The conference also hosted two rounds of seminars on Saturday, with topics ranging from dating & marriage, weeping with those who weep, and church burnout.
There was also a large-group Q&A on Saturday called, “The Dignity and Danger of Race in the Local Church,” with panelists Alexander Jun, Professor of Higher Education at Azusa Pacific University, and Ray Causly, Co-Lead Pastor at Living Way Community Church in Los Angeles.
Lim said that many attendees appreciated the fact that there was a discussion on race and how that relates to the Church.
“I think people appreciated the fact that such a sensitive and ‘triggering’ topic in our culture could be discussed with humility, candor, and amicably, even among people who hold different viewpoints,” he said. “I think that brought a lot of encouragement to many who are tired of talking heads shouting or keyboarding at each other, and I think it helped model for us what a discussion on race in the church can look like.”
Plans are already underway for next year’s SOLA Conference. Media from this year’s conference will be available on the website: www.sola.network.

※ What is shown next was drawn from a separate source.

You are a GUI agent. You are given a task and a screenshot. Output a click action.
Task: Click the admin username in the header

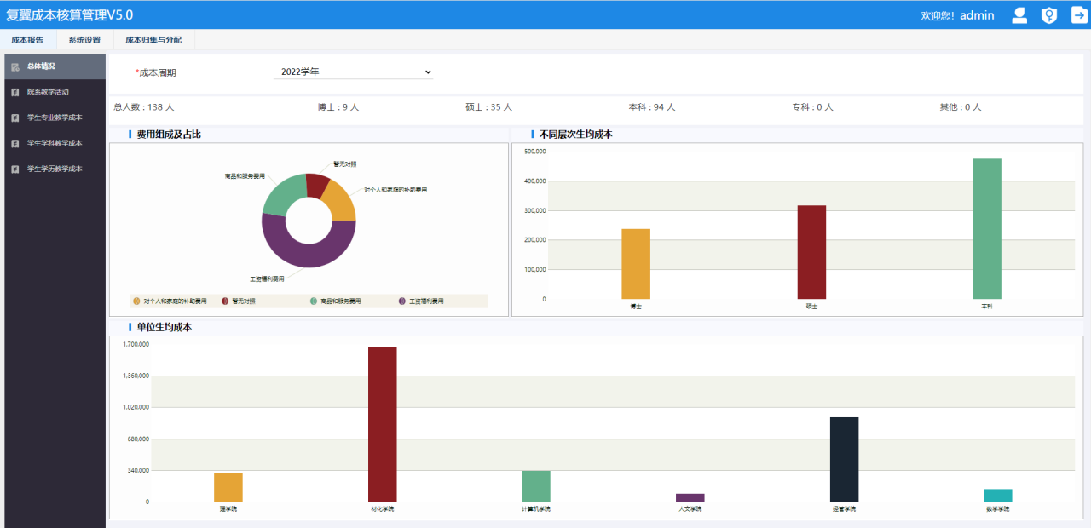[x=976, y=15]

Conference by the numbers:
36% of attendees were college-aged, while 39% were between 23-33 years old
93 churches were represented at the conference
34 churches brought 4 or more members
Most of the participating churches hailed from Los Angeles & Orange County, with some representation from Northern California, and even a group of 5 from a church in Florida
Counting the speakers, volunteers, and staff we had nearly 100 pastors registered for the conference
Hannah Chao is a writer and the editor for SOLA. She is also on staff as the administrator at All Nations Community Church. Hannah is a wife and a mom of two beautiful little girls. You can follow her on Twitter.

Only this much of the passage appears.